Titans are prosumer cards. They does work well in gaming, but so does Quadros too. The purpose of Titan is to provide the ultimate performance for demanding power-users/developers which are willing to pay a little extra to get the maximum available. They are made out of cherry-pick top binned chips. Nvidia could have priced them a little lower, but they can't provide them in large quantities, as evident by them often being out of stock and Nvidia having to limit the cards per customer. As a developer, I'm super happy these exist, and I know these are used extensively in development, research/academics, etc. As for all the people complaining about their pricing and their lack of "value" once the GeForce versions come along; These cards are not meant for you! All the adolescents doing gaming in their mother's basement have a problem grasping that there is a professional/prosumer market out there, where getting access to better performance is easily worth it in terms of increased revenue. This is not Nvidia screwing their customers, actually the prosumers demand this!
Posted on Reply
#98
john_
Rejzor.
I learned one thing from this. How to add someone in the ignore list. ;)
Posted on Reply
#99
Xpect
RejZoRGeForce cards (gaming ones) also have "Optimize for Compute" setting in NV CP which has a disclaimer that can negatively impact games, especially those that use sparse textures.
I didn't know about that.
Tbh, my last Geforce that actually ran (awesomely) was a 7900GS (@ GTX+ clocks and shaders). After that I once did a swap with someone, my HD4850 vs his 9800GTX. We swapped back because our cards did play up and throw errors in each others PCs. Swapping back and no signs of errors anymore.

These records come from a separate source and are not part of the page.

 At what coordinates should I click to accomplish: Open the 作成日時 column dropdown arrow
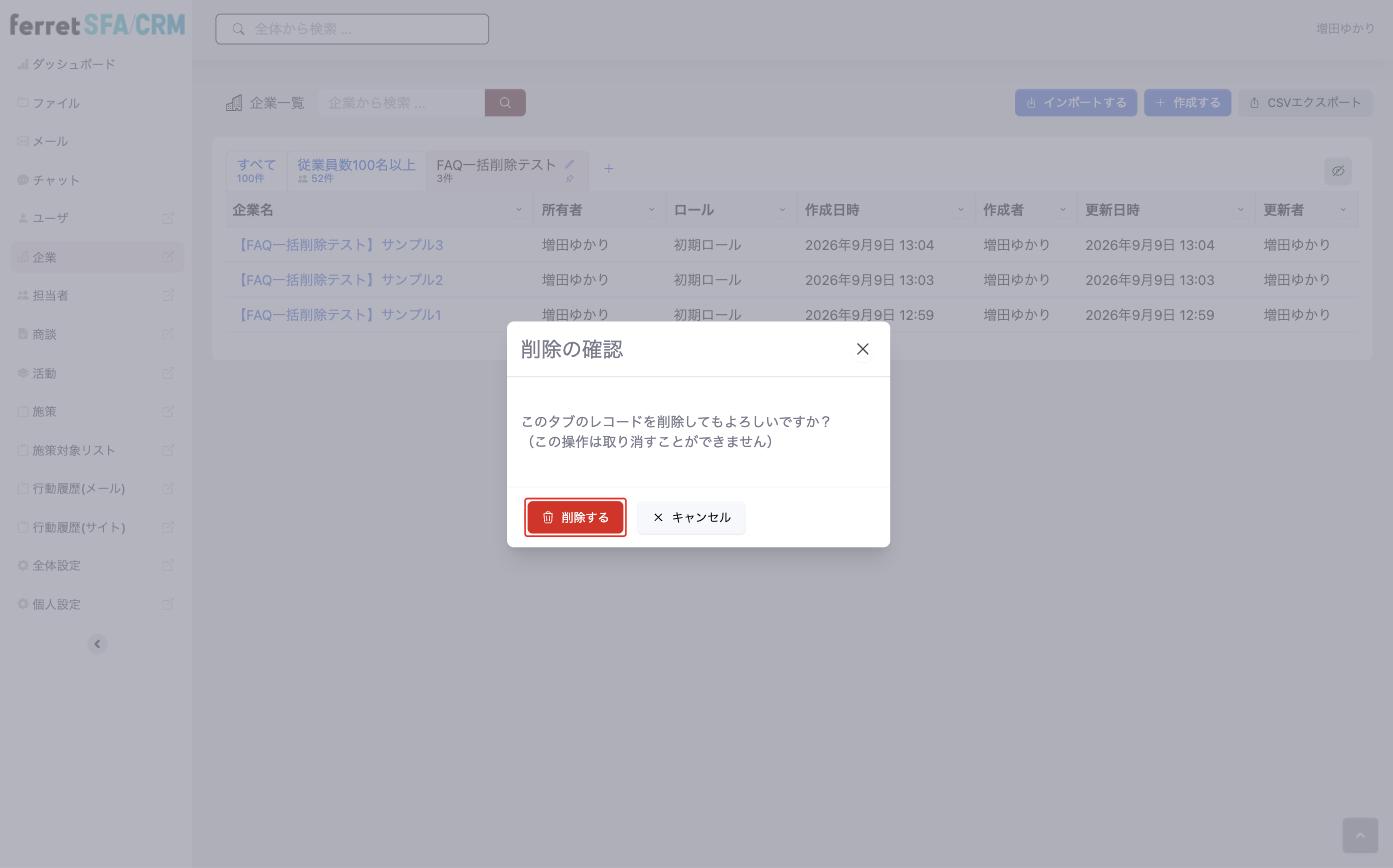(x=960, y=210)
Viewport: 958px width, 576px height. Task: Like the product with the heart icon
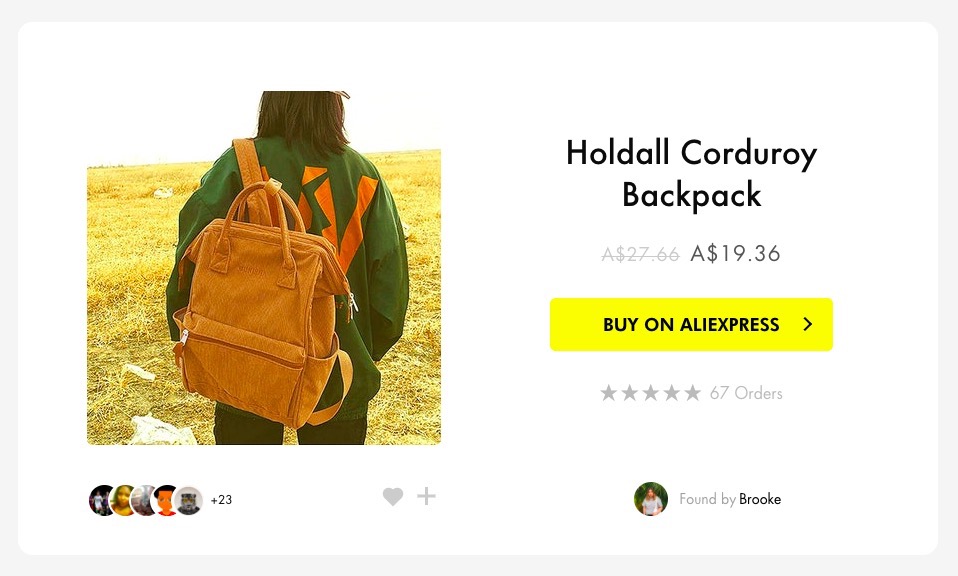tap(393, 497)

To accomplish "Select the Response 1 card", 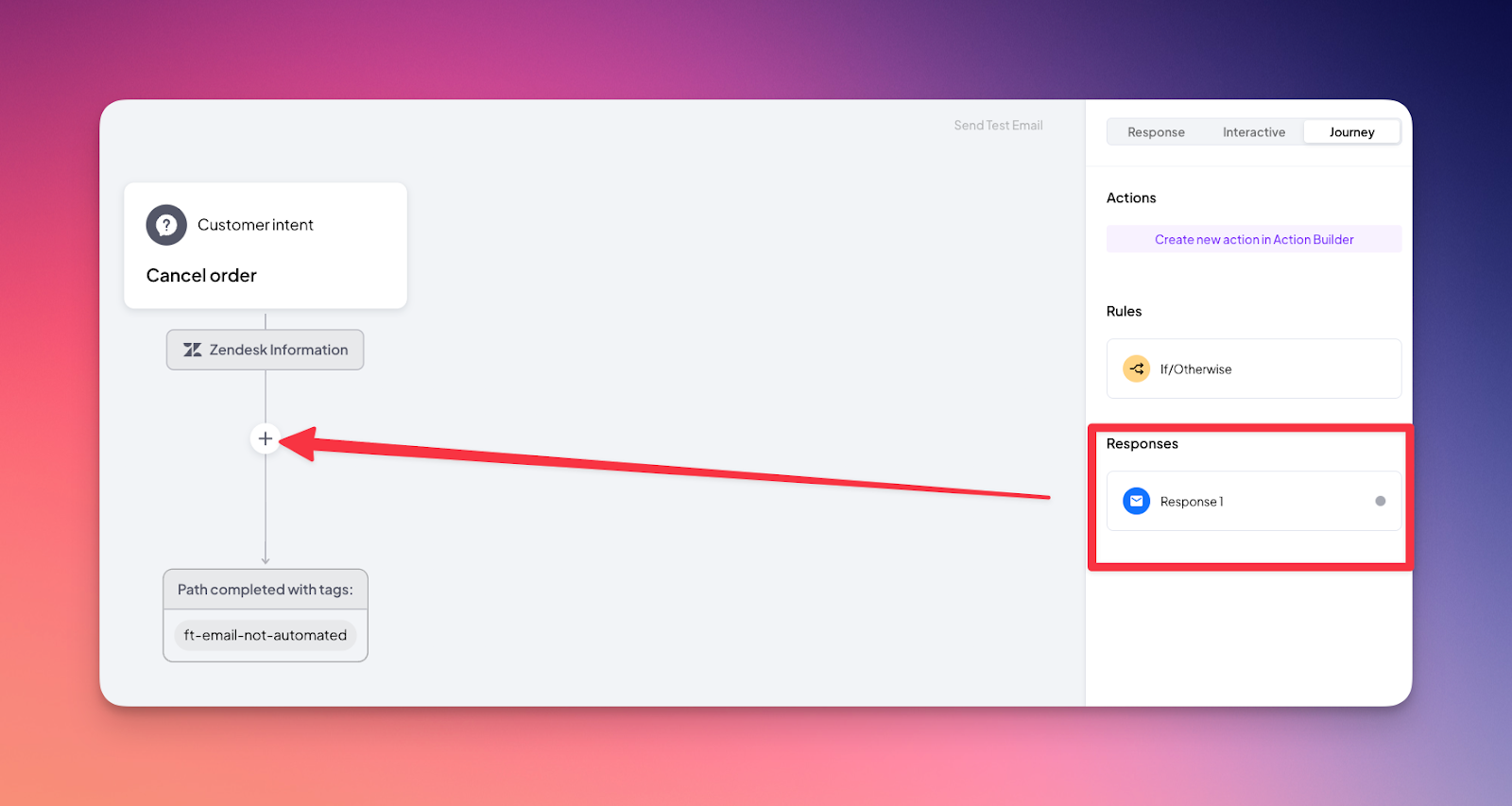I will (1254, 501).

Also at the time of the Geforce 7000, Nvidia did some shady stuff with displays, since that times my faithful old display, which does have a DVI port, would only run via DVI if connected to a Nvidia card, neither AMD nor Intel will work with DVI with that display. But the first test of the Display was via DVI on a integrated Intel Chip (on which it also doesn't work anymore).
So, just for me it's: Nvidia screwed me over by crippling my display, I'll not buy anything from them if possible.
Still they make awesome cards, just not with the right features for me (Freesync e.g.)
efikkanStop right there, I'll have to correct you:
Vega FE does not have full fp64, 819 Gflop/s fp64. AMD is planning a Vega20 to arrive next year with higher fp64 performance to compete with Quadro.
Okay, I didn't do my homework there, I'm sorry.
Posted on Reply
#100
RejZoR
john_Rejzor.
I learned one thing from this. How to add someone in the ignore list. ;)
Ignorance is bliss. Stay dumb forever.